- _Data listing_:

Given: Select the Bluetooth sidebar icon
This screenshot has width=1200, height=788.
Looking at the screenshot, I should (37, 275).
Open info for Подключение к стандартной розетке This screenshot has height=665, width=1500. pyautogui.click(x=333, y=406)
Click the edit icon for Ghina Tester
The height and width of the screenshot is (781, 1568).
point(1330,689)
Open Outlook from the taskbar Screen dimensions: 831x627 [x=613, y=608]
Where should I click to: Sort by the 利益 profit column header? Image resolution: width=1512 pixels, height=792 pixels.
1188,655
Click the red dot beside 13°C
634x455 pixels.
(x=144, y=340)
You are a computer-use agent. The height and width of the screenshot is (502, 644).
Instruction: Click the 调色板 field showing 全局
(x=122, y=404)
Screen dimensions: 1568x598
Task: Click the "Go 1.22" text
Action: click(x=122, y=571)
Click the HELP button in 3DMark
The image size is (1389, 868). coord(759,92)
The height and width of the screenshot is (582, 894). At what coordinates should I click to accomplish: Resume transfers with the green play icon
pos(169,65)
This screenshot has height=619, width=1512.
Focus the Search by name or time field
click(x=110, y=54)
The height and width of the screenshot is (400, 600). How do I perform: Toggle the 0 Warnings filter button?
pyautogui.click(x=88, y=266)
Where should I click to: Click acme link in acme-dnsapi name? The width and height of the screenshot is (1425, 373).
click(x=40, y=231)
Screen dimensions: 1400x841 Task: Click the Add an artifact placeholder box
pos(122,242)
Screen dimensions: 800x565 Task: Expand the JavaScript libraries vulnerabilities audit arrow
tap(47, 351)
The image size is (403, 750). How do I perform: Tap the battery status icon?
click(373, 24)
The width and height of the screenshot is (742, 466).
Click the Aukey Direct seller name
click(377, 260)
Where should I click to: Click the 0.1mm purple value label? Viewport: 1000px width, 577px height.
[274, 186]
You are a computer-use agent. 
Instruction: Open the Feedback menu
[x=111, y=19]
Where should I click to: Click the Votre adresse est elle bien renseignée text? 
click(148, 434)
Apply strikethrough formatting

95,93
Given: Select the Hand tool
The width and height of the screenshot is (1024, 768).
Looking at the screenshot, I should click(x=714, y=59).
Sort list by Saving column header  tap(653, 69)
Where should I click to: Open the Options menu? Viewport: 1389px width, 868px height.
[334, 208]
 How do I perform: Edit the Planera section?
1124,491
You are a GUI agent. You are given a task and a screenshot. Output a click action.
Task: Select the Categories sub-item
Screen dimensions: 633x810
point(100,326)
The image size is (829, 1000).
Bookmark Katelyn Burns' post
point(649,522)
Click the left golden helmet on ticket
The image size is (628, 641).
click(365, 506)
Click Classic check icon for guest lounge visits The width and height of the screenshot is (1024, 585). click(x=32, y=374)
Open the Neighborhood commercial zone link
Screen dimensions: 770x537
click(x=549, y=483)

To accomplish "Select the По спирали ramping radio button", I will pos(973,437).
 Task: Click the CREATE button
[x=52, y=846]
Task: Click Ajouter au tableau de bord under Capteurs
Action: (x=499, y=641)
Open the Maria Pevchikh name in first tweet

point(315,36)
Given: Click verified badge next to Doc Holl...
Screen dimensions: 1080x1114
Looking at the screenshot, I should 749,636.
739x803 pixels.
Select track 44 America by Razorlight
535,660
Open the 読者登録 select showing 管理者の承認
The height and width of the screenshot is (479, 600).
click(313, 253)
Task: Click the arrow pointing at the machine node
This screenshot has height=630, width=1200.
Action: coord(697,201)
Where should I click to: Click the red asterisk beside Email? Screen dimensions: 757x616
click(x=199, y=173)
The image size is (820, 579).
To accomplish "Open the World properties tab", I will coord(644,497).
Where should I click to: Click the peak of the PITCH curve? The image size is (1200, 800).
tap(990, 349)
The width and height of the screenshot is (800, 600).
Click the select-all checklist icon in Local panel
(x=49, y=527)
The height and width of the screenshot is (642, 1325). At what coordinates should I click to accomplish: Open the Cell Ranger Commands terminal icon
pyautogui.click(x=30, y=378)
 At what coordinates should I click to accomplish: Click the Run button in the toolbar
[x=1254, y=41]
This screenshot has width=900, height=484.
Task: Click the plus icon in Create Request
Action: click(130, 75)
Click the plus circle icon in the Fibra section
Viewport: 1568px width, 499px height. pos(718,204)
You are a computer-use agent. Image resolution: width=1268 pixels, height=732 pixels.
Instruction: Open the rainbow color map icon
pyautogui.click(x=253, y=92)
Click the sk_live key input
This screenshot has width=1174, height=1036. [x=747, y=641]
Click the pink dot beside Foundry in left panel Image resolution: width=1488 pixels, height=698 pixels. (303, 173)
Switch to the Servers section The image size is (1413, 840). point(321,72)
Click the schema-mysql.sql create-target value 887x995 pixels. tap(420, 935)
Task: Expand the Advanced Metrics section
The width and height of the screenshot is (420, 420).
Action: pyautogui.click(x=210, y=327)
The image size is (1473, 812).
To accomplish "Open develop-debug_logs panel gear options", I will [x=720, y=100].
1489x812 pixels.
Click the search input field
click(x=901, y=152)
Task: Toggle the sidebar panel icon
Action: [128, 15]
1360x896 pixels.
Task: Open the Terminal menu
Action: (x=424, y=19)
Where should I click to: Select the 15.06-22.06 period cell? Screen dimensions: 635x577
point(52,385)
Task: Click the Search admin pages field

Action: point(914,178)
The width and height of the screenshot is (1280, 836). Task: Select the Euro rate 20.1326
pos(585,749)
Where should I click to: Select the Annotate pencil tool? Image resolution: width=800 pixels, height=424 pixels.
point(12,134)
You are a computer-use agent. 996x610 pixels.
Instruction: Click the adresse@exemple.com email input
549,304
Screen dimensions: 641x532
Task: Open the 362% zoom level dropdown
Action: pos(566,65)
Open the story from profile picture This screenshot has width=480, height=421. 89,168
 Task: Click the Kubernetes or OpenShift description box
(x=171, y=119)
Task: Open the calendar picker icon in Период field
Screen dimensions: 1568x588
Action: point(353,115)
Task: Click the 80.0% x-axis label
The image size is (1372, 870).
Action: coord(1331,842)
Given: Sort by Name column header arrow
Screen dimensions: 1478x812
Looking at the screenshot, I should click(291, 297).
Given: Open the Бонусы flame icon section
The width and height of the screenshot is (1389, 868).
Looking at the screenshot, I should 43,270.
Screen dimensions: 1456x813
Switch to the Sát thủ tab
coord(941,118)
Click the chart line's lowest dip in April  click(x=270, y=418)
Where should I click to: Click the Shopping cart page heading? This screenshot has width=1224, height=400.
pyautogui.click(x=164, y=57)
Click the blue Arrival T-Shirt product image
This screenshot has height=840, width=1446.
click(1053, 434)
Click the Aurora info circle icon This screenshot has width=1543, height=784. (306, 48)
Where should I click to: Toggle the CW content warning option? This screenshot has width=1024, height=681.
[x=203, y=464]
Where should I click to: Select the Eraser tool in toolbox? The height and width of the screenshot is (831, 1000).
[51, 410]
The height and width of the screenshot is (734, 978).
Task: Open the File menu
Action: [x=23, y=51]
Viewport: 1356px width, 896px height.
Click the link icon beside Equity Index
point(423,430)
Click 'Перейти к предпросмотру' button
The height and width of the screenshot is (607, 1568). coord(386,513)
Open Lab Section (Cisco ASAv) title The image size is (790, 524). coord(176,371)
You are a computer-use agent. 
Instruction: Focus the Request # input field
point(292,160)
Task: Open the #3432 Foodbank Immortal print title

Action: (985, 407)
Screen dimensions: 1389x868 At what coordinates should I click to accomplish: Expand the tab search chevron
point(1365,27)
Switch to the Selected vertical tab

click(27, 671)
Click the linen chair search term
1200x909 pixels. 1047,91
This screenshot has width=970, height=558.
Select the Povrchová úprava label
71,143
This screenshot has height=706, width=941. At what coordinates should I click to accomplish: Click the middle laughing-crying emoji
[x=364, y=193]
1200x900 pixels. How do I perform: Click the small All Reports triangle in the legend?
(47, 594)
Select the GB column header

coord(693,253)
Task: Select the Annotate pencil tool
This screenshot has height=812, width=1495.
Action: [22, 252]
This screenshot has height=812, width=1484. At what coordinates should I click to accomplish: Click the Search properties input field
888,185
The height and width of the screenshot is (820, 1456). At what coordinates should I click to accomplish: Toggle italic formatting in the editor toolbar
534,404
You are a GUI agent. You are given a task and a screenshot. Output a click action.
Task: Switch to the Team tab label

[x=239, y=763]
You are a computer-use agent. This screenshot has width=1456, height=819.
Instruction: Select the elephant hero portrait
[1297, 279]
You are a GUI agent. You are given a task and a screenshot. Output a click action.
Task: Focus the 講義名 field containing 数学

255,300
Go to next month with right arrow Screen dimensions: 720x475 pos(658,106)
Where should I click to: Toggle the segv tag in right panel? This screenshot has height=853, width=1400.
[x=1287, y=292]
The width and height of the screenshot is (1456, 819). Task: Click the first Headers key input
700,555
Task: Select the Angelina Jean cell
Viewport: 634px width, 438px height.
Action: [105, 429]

- _Short task_:
Which lines in the records contain the word "left"? Extract each of them, treating case as significant.

- _Output of the task_:
Click the left golden helmet on ticket
Click the pink dot beside Foundry in left panel Image resolution: width=1488 pixels, height=698 pixels. (303, 173)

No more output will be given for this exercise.